Start of Block

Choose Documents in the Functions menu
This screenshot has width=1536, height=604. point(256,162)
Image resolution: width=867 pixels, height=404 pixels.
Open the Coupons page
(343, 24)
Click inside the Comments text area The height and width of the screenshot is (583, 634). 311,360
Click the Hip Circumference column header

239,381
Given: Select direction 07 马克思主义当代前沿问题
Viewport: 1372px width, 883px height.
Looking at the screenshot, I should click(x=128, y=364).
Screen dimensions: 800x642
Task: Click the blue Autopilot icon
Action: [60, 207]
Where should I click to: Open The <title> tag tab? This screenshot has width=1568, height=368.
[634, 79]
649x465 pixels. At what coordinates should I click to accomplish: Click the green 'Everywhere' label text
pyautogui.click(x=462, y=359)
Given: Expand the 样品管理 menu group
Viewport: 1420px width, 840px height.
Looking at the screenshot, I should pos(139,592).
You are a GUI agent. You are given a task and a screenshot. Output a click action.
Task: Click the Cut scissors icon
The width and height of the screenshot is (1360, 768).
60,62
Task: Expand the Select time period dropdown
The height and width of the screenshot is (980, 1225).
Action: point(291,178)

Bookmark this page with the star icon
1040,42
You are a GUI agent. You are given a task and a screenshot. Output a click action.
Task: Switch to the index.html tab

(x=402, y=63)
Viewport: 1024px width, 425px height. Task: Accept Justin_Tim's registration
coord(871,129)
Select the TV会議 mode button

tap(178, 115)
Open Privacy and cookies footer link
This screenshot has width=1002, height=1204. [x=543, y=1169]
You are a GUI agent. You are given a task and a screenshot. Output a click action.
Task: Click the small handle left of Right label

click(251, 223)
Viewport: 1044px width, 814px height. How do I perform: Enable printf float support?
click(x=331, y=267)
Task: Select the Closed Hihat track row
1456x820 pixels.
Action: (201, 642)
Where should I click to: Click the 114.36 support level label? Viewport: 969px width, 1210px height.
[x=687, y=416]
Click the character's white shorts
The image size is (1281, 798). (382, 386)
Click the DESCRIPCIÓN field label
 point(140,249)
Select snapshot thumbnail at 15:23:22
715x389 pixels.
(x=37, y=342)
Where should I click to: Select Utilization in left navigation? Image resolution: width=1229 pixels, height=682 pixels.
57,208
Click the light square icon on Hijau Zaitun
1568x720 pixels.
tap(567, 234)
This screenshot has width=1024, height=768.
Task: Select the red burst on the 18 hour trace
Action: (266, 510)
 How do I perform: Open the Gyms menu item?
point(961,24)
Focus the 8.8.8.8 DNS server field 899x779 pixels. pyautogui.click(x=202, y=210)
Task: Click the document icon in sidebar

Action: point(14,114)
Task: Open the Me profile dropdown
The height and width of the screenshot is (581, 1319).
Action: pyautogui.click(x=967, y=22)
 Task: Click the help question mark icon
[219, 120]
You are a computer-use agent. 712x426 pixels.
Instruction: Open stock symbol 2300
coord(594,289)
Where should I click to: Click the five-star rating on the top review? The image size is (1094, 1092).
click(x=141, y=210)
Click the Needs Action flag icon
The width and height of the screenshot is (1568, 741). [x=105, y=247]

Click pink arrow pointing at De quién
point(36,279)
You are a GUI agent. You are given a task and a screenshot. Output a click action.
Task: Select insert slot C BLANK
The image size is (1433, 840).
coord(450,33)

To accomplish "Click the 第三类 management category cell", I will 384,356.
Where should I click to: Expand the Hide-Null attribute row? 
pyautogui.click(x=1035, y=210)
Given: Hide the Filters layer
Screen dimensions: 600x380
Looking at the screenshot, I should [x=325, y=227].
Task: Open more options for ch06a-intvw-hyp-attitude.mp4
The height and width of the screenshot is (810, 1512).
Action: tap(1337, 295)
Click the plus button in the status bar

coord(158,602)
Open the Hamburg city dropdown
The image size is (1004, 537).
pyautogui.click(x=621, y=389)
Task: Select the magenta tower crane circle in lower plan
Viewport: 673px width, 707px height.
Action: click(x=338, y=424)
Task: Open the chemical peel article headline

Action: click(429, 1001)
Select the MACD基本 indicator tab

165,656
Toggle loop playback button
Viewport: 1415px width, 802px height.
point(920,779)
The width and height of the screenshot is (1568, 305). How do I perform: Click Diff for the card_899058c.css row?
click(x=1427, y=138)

End of Block

Try it
From the entries above, extract only the lines running from the one containing "Task: Click the Cut scissors icon" through the one containing "Select snapshot thumbnail at 15:23:22", inclusive.

Solved exercise
Task: Click the Cut scissors icon
The width and height of the screenshot is (1360, 768).
60,62
Task: Expand the Select time period dropdown
The height and width of the screenshot is (980, 1225).
Action: point(291,178)

Bookmark this page with the star icon
1040,42
You are a GUI agent. You are given a task and a screenshot. Output a click action.
Task: Switch to the index.html tab

(x=402, y=63)
Viewport: 1024px width, 425px height. Task: Accept Justin_Tim's registration
coord(871,129)
Select the TV会議 mode button

tap(178, 115)
Open Privacy and cookies footer link
This screenshot has width=1002, height=1204. [x=543, y=1169]
You are a GUI agent. You are given a task and a screenshot. Output a click action.
Task: Click the small handle left of Right label

click(251, 223)
Viewport: 1044px width, 814px height. How do I perform: Enable printf float support?
click(x=331, y=267)
Task: Select the Closed Hihat track row
1456x820 pixels.
Action: (201, 642)
Where should I click to: Click the 114.36 support level label? Viewport: 969px width, 1210px height.
[x=687, y=416]
Click the character's white shorts
The image size is (1281, 798). (382, 386)
Click the DESCRIPCIÓN field label
 point(140,249)
Select snapshot thumbnail at 15:23:22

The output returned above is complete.